PROBLEM TO SOLVE: Look for the word "screenshot" in the entries below, then copy every line that has it.

BEGIN DATA PROVIDED

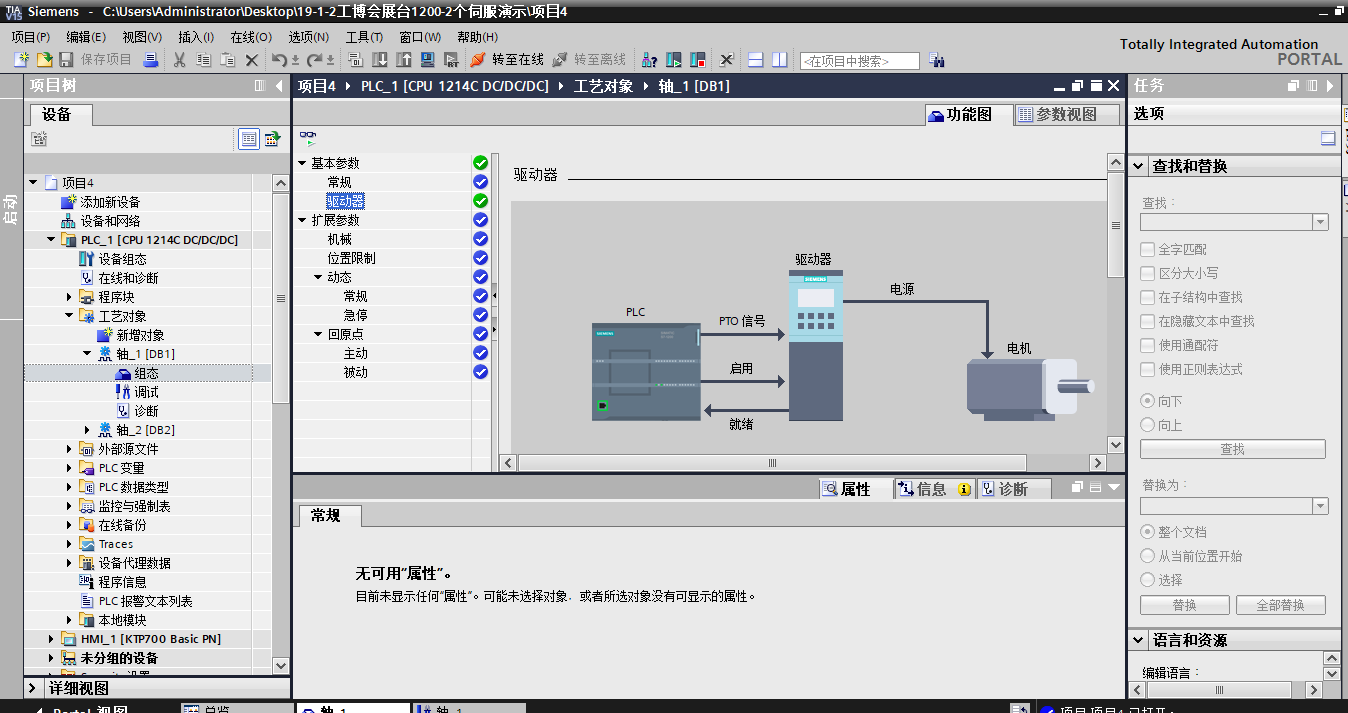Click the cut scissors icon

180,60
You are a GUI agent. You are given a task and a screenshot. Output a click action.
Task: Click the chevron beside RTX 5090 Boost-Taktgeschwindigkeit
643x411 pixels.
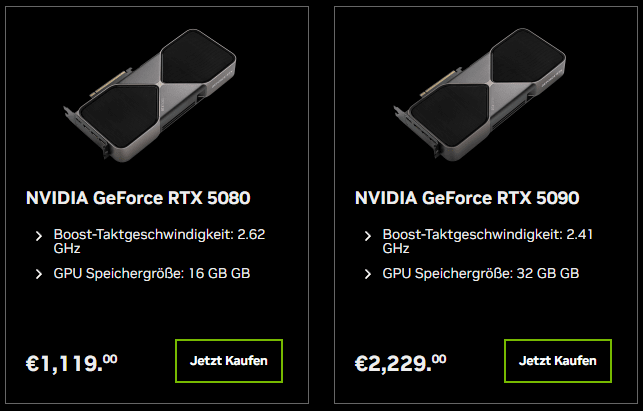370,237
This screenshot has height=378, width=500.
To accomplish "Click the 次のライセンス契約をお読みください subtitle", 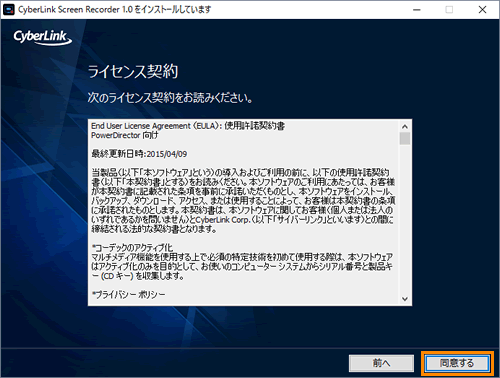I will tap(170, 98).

END DATA PROVIDED
BEGIN DATA PROVIDED

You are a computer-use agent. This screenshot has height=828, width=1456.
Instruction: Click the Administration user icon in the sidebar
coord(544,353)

END DATA PROVIDED
BEGIN DATA PROVIDED

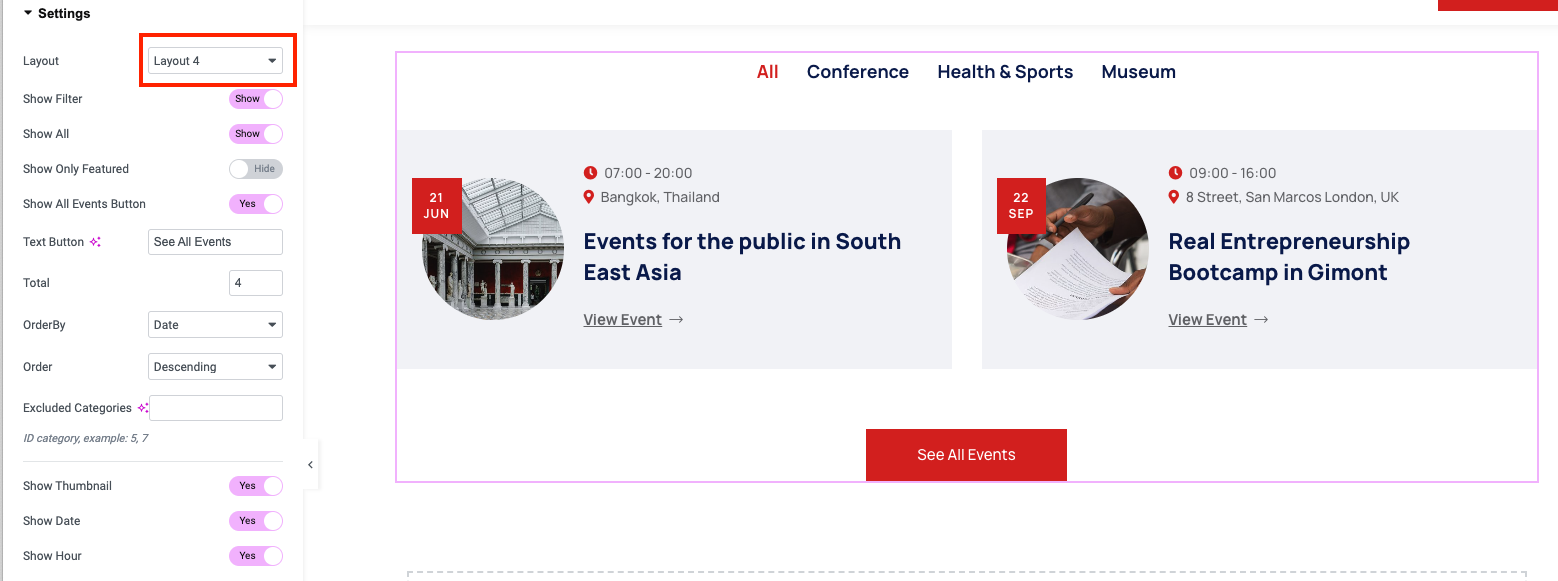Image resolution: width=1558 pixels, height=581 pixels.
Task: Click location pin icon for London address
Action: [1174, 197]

END DATA PROVIDED

EXERCISE OUTPUT:
You are a GUI agent. You are given a task and a screenshot. Output a click action.
This screenshot has height=378, width=500.
You are a computer-use agent. This screenshot has height=828, width=1456.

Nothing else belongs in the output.